No-one’s life is perfect. But the thing with perfection in this day and age, is that it’s become the new trend in the digital world we live today, and it’s becoming increasingly hard to believe that everything is really not as perfect as it seems.
And that’s why there is so much of wisdom in being content with your lot. In lowering your gaze, even in the face of a digital image or materialistic things that may catch your fancy. In thinking that, every time we want to feel bad about something we don’t have, you wonder how it would feel to be someone who didn’t have all the blessings you had and how you would yearn to actually be in your position…. and then… like a divine inspiration… you can’t help but find yourself wanting to be right back where you’re at.
The thing is, sometimes we have to say ‘thank you’. Sometimes we have to spend our lives on awareness of our blessings. Sometimes we have to realise that not everyone’s lives are as perfect as they seem.
And as I looked out at the untainted view, the winter breeze a little icier than I preferred that day, I couldn’t help but feel that little ache in my gut that sometimes started when I thought a little too deeply about my sister, and I instantly grabbed my phone to message the one person who I really needed to check on.
Mosie. Miss you. When will you be heading to our humble pastures?
The sun was almost at its highest point now, and I breathed in as the air filled my lungs, completely and incandescently in love with the outdoors that day. Although I knew that it was time to head back in, before the sun did torture to my face, I was already dreading it being cooped up.
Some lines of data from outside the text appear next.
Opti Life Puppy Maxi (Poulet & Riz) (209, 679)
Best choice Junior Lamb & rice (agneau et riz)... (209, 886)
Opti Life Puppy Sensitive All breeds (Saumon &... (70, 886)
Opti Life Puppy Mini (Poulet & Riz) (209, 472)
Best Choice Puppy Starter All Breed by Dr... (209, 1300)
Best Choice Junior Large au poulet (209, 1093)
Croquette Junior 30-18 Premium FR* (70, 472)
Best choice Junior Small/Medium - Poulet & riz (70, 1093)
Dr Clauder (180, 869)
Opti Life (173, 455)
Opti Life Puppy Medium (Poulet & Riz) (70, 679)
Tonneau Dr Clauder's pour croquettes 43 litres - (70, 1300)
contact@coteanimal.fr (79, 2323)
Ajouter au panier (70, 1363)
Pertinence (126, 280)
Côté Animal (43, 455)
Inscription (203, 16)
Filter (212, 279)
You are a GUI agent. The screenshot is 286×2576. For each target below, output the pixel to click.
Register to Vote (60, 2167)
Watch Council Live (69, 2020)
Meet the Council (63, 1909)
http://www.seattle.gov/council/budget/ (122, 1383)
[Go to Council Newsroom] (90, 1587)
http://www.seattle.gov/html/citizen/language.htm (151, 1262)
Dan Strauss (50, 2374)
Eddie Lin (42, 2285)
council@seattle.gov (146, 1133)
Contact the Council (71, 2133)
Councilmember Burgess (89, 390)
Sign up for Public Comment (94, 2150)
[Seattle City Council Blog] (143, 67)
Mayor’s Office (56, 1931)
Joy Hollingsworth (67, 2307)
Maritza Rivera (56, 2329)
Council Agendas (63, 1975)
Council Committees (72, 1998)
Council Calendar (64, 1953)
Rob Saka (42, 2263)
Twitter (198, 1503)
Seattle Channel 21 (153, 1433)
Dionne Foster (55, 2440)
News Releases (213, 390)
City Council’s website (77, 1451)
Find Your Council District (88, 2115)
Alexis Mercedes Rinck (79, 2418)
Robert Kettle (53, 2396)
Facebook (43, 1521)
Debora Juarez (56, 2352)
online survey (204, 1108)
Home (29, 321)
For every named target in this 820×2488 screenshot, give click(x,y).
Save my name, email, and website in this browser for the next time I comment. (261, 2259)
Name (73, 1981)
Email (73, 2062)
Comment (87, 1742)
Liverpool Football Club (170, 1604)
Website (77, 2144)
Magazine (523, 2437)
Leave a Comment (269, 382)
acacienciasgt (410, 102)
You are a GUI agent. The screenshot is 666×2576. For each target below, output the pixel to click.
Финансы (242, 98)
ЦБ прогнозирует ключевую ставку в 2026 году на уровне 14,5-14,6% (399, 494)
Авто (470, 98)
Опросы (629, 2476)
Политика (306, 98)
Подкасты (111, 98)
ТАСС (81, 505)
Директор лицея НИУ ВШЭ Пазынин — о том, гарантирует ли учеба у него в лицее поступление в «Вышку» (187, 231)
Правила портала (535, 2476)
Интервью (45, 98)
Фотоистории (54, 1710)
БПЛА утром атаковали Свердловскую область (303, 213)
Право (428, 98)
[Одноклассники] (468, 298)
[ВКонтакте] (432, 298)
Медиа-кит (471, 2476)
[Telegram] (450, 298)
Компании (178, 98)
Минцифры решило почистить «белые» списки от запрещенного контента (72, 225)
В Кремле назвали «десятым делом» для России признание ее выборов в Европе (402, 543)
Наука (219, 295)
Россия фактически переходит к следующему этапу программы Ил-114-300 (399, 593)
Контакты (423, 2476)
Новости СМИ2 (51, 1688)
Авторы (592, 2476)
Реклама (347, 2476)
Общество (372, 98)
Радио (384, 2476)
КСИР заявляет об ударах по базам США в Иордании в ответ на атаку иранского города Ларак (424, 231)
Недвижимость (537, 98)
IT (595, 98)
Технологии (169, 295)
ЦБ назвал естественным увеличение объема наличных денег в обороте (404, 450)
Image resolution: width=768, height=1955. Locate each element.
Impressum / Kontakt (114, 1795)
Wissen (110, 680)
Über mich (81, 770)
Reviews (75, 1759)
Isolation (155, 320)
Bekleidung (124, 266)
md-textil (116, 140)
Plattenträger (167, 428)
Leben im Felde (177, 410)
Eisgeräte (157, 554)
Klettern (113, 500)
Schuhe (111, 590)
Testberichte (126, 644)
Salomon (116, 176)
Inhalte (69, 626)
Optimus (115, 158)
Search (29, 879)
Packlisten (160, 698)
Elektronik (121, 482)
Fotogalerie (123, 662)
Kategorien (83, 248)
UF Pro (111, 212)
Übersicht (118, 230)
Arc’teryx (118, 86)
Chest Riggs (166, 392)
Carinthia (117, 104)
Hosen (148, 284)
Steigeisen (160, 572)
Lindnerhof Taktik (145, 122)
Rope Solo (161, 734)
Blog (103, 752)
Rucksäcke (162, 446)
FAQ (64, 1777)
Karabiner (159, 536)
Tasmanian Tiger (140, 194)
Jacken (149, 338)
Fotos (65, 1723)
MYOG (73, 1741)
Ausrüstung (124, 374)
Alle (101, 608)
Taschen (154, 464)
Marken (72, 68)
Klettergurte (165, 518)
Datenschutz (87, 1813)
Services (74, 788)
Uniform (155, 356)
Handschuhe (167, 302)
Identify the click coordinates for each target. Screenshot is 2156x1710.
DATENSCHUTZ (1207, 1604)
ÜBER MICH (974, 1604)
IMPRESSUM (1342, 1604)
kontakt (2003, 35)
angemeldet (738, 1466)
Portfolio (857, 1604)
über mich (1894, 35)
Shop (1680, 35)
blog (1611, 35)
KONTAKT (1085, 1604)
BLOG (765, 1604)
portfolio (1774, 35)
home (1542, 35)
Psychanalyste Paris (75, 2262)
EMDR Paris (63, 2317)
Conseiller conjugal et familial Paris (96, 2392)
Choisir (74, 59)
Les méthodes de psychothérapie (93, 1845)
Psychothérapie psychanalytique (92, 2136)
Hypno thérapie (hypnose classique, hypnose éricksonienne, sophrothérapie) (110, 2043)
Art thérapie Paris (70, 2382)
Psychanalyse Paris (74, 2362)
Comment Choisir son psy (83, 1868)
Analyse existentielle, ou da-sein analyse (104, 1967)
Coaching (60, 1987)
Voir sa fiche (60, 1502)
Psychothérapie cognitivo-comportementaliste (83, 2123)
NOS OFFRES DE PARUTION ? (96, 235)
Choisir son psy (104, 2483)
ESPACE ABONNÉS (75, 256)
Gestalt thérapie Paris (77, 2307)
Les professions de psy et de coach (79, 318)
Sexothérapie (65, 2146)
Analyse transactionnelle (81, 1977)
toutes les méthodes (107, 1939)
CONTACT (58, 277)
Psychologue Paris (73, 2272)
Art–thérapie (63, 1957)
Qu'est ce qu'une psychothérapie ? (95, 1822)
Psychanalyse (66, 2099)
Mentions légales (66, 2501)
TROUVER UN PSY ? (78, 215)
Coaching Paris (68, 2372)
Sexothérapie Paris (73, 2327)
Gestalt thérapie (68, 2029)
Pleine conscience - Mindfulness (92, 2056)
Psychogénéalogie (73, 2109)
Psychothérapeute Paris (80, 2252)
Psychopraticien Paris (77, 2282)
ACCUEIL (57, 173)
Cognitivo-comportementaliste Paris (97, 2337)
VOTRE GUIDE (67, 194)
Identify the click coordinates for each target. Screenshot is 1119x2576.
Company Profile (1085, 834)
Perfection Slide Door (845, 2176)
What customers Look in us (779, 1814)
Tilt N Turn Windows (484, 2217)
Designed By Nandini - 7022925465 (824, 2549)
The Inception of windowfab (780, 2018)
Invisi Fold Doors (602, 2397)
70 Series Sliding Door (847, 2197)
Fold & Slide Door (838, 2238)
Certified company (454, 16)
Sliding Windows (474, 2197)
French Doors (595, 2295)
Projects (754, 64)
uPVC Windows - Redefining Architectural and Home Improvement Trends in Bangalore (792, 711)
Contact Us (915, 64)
I instantly placed my phone against the skies, capturing what I thought was one of the most flattering pictures of our mini farm estate, and sending it just below the WhatsApp message to Mos with one of my favourite hashtags whenever I took nature pics.
Mohsina: Simply beautiful. But it depends what you got for me.
Of course, I knew just what to send her. I had taken a pic early this morning while I was out at the front.
Her response was as expected.
Mos: Aww man. The only animal I will ever truly love. *in love emoji* when did you fetch him?
I felt at peace with my favourite friend, although Cocoabean was my uncles stallion that we sometimes brought over.
Whilst I loved most animals, Mohsina had only ever had interest in one. Seeing that it was way too expensive for Papa to ever keep a horse, I never asked him to buy one, despite how much we loved him.
Whilst Muhammed Husayn did most of the hard work and rode him, I loved the feeling of being outdoors, of brushing his coat and just loving him to bits. Farm life had its perks, most definitely.
I looked back at my phone, typing back to Mos.
Needed advice. Cocoabean is not being very helpful. It’s time for intervention. *hint*
There was something comforting about talking to an animal that couldn’t exactly converse back. Besides, it was well needed because it had been a busy week… firstly, with all the things my mind had been overwhelmed with and also, as I got back into the coffee shop figures and marketing plans for the new Halaal Glamping Site project that Papa had given me permission to work on.
My brain had been buzzing with new ideas. It was such an exciting concept and though I loved what went into it regarding the design, the model desperately needed my sisters input on it all.
The horse was not actually giving me any solution.
Actually, to be frank, I just needed my sister. And Zaid. And I suppose if Hamzah came with the package, I could tolerate him too.
Mohsina: I miss farm life. We’re coming to leave Zaid at his ma. I’ll see you guys later xx
I grinned widely as I shoved my phone back in my pocket. Nothing could deter my excitement. Not even the motorbike coming up the path or the fact that Zaid wouldn’t be here, or even Nani’s voice that could be heard from the kitchen, yelling for me to come inside quickly before that boy tried to trick me into talking to him.
I could hear her muttering to my mother, and I smiled; solely because Nani actually had no idea what he was really like, and my grandmother took great pleasure in thinking that I was the most beautiful creature that anyone could ever set their sights on or resist.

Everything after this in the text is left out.